■ **SET PROBLEM**
Reproduce every one of the following lines verbatim, with no changes.

---------- RECORDS FOR THIS TASK

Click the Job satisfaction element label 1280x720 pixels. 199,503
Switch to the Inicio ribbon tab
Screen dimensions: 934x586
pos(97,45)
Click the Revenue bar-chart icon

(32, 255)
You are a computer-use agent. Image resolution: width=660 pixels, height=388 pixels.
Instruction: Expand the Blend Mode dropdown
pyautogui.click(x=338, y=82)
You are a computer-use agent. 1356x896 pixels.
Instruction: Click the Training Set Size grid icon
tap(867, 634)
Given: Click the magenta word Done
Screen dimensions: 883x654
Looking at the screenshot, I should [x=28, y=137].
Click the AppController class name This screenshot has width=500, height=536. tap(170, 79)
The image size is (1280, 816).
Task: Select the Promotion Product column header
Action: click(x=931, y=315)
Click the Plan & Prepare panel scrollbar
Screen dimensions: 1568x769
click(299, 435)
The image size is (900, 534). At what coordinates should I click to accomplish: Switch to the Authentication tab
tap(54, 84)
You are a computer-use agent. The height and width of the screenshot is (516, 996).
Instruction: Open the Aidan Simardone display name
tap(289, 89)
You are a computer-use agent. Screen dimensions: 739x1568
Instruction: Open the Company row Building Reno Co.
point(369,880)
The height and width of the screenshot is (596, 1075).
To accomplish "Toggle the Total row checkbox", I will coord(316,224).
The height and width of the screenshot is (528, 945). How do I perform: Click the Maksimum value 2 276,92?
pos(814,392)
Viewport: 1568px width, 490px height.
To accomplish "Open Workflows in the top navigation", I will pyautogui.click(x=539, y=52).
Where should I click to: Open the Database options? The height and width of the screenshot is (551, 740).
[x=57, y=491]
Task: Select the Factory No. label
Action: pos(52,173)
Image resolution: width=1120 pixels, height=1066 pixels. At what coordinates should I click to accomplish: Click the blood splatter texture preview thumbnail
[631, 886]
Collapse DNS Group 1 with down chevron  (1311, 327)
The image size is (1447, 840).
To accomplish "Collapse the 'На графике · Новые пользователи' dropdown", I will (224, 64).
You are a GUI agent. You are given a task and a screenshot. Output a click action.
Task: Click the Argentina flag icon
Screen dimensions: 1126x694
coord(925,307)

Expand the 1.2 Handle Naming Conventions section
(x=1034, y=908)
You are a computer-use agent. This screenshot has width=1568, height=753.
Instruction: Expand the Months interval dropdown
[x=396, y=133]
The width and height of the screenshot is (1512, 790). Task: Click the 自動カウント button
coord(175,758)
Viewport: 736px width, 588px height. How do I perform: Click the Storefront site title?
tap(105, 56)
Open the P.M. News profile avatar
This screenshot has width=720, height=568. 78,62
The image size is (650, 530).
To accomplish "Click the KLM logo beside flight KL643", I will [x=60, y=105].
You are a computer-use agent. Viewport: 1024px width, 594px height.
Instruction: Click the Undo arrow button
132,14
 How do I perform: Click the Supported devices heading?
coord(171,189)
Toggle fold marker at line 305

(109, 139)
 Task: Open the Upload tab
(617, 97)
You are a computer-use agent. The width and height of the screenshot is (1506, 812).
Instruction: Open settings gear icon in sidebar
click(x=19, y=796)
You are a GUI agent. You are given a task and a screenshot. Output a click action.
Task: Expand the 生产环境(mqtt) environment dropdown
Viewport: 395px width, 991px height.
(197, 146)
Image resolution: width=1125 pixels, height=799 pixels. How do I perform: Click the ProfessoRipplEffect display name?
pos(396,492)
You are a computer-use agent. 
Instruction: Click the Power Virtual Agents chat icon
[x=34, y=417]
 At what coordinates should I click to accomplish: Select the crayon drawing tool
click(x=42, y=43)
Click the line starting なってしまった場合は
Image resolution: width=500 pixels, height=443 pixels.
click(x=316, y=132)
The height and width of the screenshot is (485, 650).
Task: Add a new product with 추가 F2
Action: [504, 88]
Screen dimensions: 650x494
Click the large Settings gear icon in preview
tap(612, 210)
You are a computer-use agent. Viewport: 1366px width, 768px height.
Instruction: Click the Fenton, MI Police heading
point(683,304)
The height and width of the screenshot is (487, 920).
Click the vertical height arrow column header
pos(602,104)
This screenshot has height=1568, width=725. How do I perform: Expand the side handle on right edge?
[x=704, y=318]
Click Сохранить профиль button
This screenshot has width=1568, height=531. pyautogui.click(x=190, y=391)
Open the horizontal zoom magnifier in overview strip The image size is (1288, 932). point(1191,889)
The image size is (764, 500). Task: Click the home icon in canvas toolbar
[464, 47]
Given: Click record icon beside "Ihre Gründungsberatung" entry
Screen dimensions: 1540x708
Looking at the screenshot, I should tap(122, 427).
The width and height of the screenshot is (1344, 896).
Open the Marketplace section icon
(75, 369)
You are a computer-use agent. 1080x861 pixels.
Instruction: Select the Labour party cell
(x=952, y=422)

--------------------

■ **CORRECT RESPONSE**
Click the Job satisfaction element label 1280x720 pixels. 199,503
Switch to the Inicio ribbon tab
Screen dimensions: 934x586
pos(97,45)
Click the Revenue bar-chart icon

(32, 255)
You are a computer-use agent. Image resolution: width=660 pixels, height=388 pixels.
Instruction: Expand the Blend Mode dropdown
pyautogui.click(x=338, y=82)
You are a computer-use agent. 1356x896 pixels.
Instruction: Click the Training Set Size grid icon
tap(867, 634)
Given: Click the magenta word Done
Screen dimensions: 883x654
Looking at the screenshot, I should [x=28, y=137].
Click the AppController class name This screenshot has width=500, height=536. tap(170, 79)
The image size is (1280, 816).
Task: Select the Promotion Product column header
Action: click(x=931, y=315)
Click the Plan & Prepare panel scrollbar
Screen dimensions: 1568x769
click(299, 435)
The image size is (900, 534). At what coordinates should I click to accomplish: Switch to the Authentication tab
tap(54, 84)
You are a computer-use agent. The height and width of the screenshot is (516, 996).
Instruction: Open the Aidan Simardone display name
tap(289, 89)
You are a computer-use agent. Screen dimensions: 739x1568
Instruction: Open the Company row Building Reno Co.
point(369,880)
The height and width of the screenshot is (596, 1075).
To accomplish "Toggle the Total row checkbox", I will coord(316,224).
The height and width of the screenshot is (528, 945). How do I perform: Click the Maksimum value 2 276,92?
pos(814,392)
Viewport: 1568px width, 490px height.
To accomplish "Open Workflows in the top navigation", I will pyautogui.click(x=539, y=52).
Where should I click to: Open the Database options? The height and width of the screenshot is (551, 740).
[x=57, y=491]
Task: Select the Factory No. label
Action: pos(52,173)
Image resolution: width=1120 pixels, height=1066 pixels. At what coordinates should I click to accomplish: Click the blood splatter texture preview thumbnail
[631, 886]
Collapse DNS Group 1 with down chevron  (1311, 327)
The image size is (1447, 840).
To accomplish "Collapse the 'На графике · Новые пользователи' dropdown", I will (224, 64).
You are a GUI agent. You are given a task and a screenshot. Output a click action.
Task: Click the Argentina flag icon
Screen dimensions: 1126x694
coord(925,307)

Expand the 1.2 Handle Naming Conventions section
(x=1034, y=908)
You are a computer-use agent. This screenshot has width=1568, height=753.
Instruction: Expand the Months interval dropdown
[x=396, y=133]
The width and height of the screenshot is (1512, 790). Task: Click the 自動カウント button
coord(175,758)
Viewport: 736px width, 588px height. How do I perform: Click the Storefront site title?
tap(105, 56)
Open the P.M. News profile avatar
This screenshot has width=720, height=568. 78,62
The image size is (650, 530).
To accomplish "Click the KLM logo beside flight KL643", I will [x=60, y=105].
You are a computer-use agent. Viewport: 1024px width, 594px height.
Instruction: Click the Undo arrow button
132,14
 How do I perform: Click the Supported devices heading?
coord(171,189)
Toggle fold marker at line 305

(109, 139)
 Task: Open the Upload tab
(617, 97)
You are a computer-use agent. The width and height of the screenshot is (1506, 812).
Instruction: Open settings gear icon in sidebar
click(x=19, y=796)
You are a GUI agent. You are given a task and a screenshot. Output a click action.
Task: Expand the 生产环境(mqtt) environment dropdown
Viewport: 395px width, 991px height.
(197, 146)
Image resolution: width=1125 pixels, height=799 pixels. How do I perform: Click the ProfessoRipplEffect display name?
pos(396,492)
You are a computer-use agent. 
Instruction: Click the Power Virtual Agents chat icon
[x=34, y=417]
 At what coordinates should I click to accomplish: Select the crayon drawing tool
click(x=42, y=43)
Click the line starting なってしまった場合は
Image resolution: width=500 pixels, height=443 pixels.
click(x=316, y=132)
The height and width of the screenshot is (485, 650).
Task: Add a new product with 추가 F2
Action: [504, 88]
Screen dimensions: 650x494
Click the large Settings gear icon in preview
tap(612, 210)
You are a computer-use agent. Viewport: 1366px width, 768px height.
Instruction: Click the Fenton, MI Police heading
point(683,304)
The height and width of the screenshot is (487, 920).
Click the vertical height arrow column header
pos(602,104)
This screenshot has height=1568, width=725. How do I perform: Expand the side handle on right edge?
[x=704, y=318]
Click Сохранить профиль button
This screenshot has width=1568, height=531. pyautogui.click(x=190, y=391)
Open the horizontal zoom magnifier in overview strip The image size is (1288, 932). point(1191,889)
The image size is (764, 500). Task: Click the home icon in canvas toolbar
[464, 47]
Given: Click record icon beside "Ihre Gründungsberatung" entry
Screen dimensions: 1540x708
Looking at the screenshot, I should tap(122, 427).
The width and height of the screenshot is (1344, 896).
Open the Marketplace section icon
(75, 369)
You are a computer-use agent. 1080x861 pixels.
Instruction: Select the Labour party cell
(x=952, y=422)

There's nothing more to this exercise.